The first guest to answer was Princeton professor Eddie Glaude, who drew parallels between Trump's success with racism and what we saw from Roseanne.
"It's easy to condemn and it's easy for folks to reflect their own moral standing, their own anti-racism by condemning it," he said. "It's harder to ask ourselves the question why was she rewarded in the first place? People knew Roseanne's positions. This is just the accumulation of several racist and bigoted statements. Yet she was rewarded with the show. You think about Donald Trump—his political career began in some ways with birtherism. He was rewarded after talking about Mexicans as rapists and the like, rewarded with the presidency."

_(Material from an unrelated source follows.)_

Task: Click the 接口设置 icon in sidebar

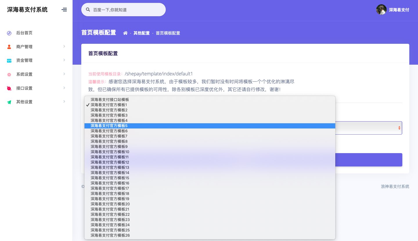Action: tap(9, 88)
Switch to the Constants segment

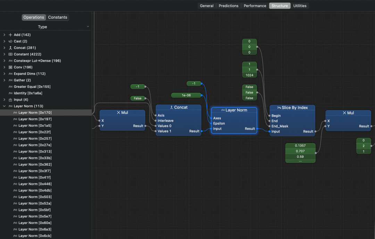click(57, 17)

So if Roseanne is "about us" and "us" is racist, what does that mean, Wallace wondered.
"What does today's news sound like to the ears of the people about whom the show was described by the president as being about?" Wallace asked her next guest, Jason Johnson, politics editor at The Root.
He said that Roseanne's bigotry could not be tolerated economically.
"I'll be honest with you: From a pure cultural standpoint, I never liked Roseanne. I didn't like it when I was a kid because I grew up next to people like the Connors in the Midwest, and they weren't that nice," he said. "I thought the romanticization of the attitudes she had was unpleasant... ABC recognized, wait a minute, there isn't a market for this kind of behavior anymore. There will be consequences for us. There will be boycotts. There will be people who don't want to watch our channel."
Watch the panel below.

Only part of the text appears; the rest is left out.